Although the records contain pictures, print none of them; print exactly the lines from the one with "This screenshot has width=1172, height=463." through the last line.

(Supplied material)

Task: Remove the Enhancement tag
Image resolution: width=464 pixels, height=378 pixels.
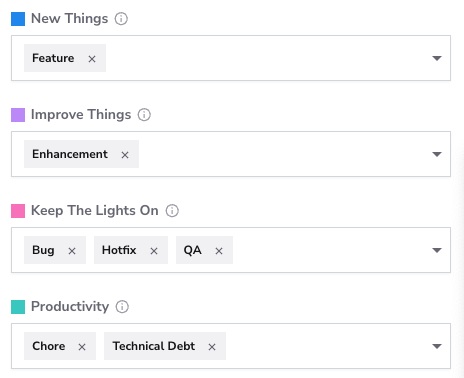Action: tap(125, 155)
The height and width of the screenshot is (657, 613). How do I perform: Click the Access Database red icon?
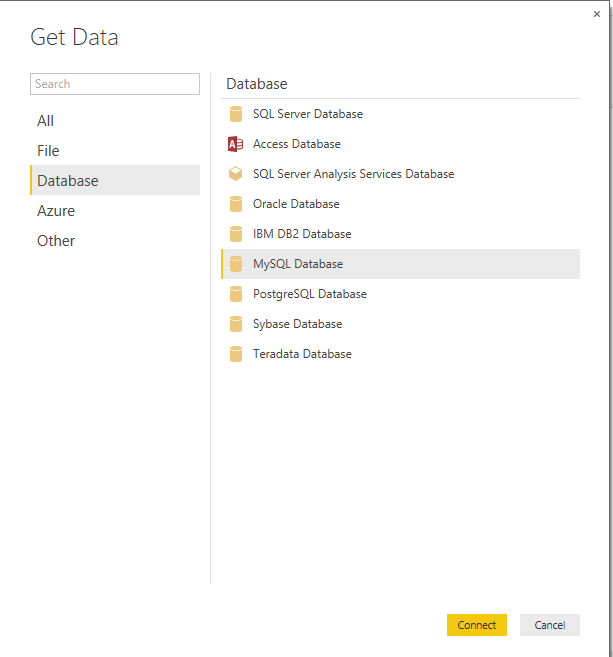coord(235,144)
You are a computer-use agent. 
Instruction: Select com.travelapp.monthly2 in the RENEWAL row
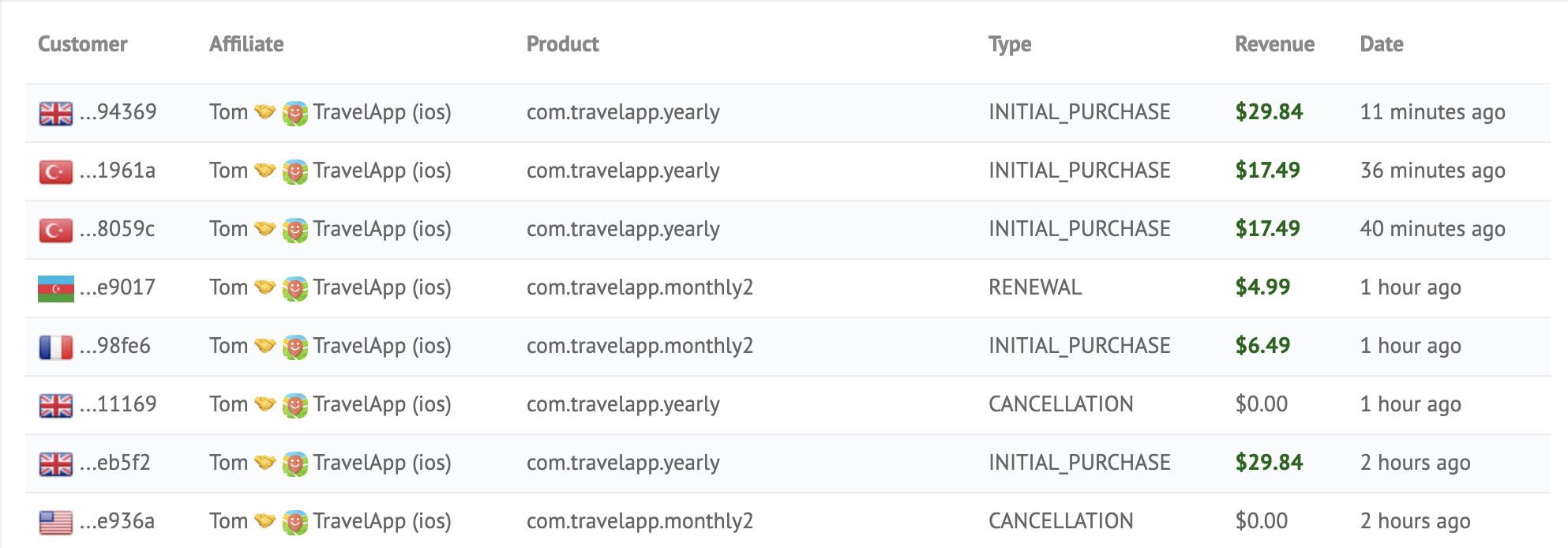point(640,287)
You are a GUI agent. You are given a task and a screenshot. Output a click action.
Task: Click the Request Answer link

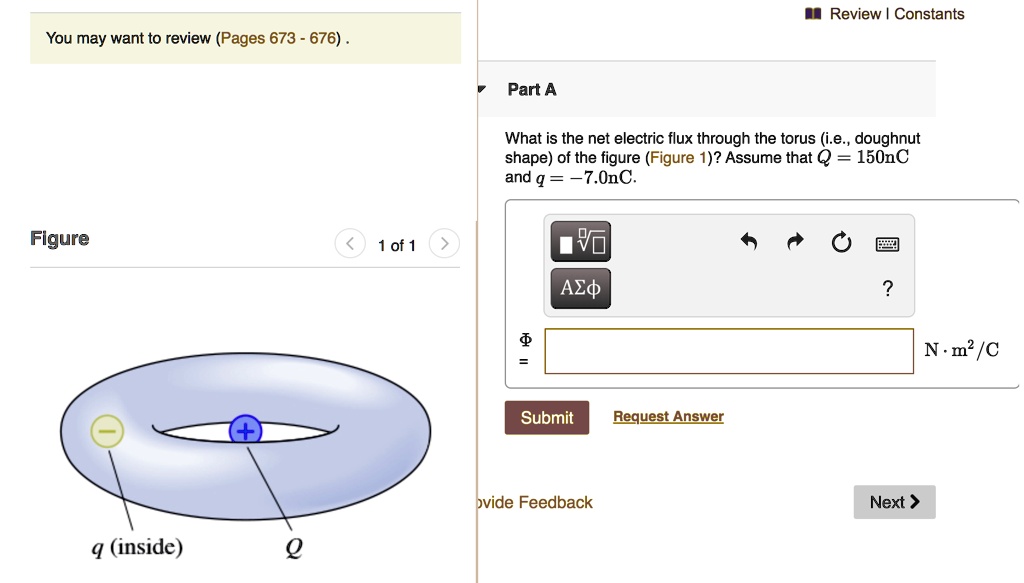(668, 417)
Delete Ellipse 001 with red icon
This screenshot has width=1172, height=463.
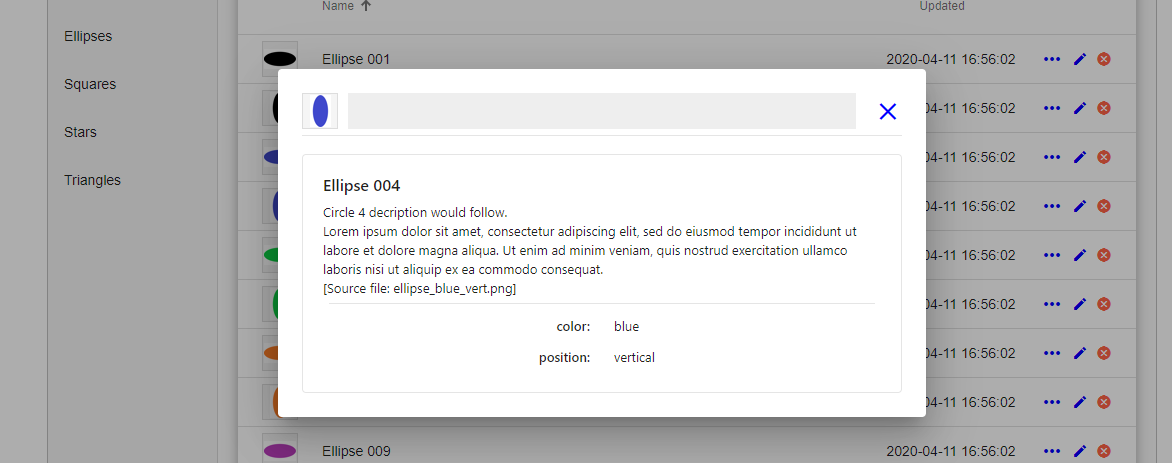1103,59
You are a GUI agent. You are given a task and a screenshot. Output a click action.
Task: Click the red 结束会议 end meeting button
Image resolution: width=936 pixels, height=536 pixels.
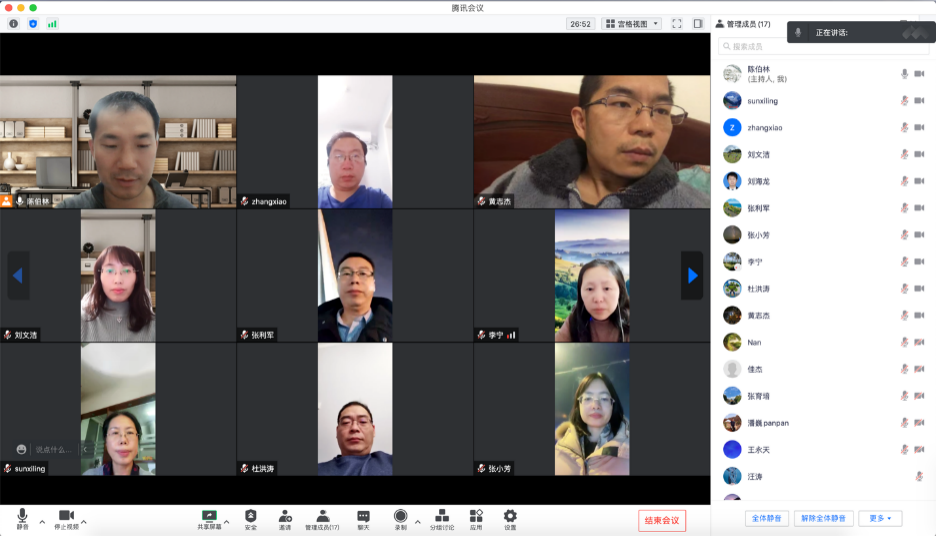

(End Supplied material)

_Written solution_
This screenshot has width=1172, height=463.
1103,59
You are a GUI agent. You are given a task and a screenshot. Output a click action.
Task: Click the red 结束会议 end meeting button
Image resolution: width=936 pixels, height=536 pixels.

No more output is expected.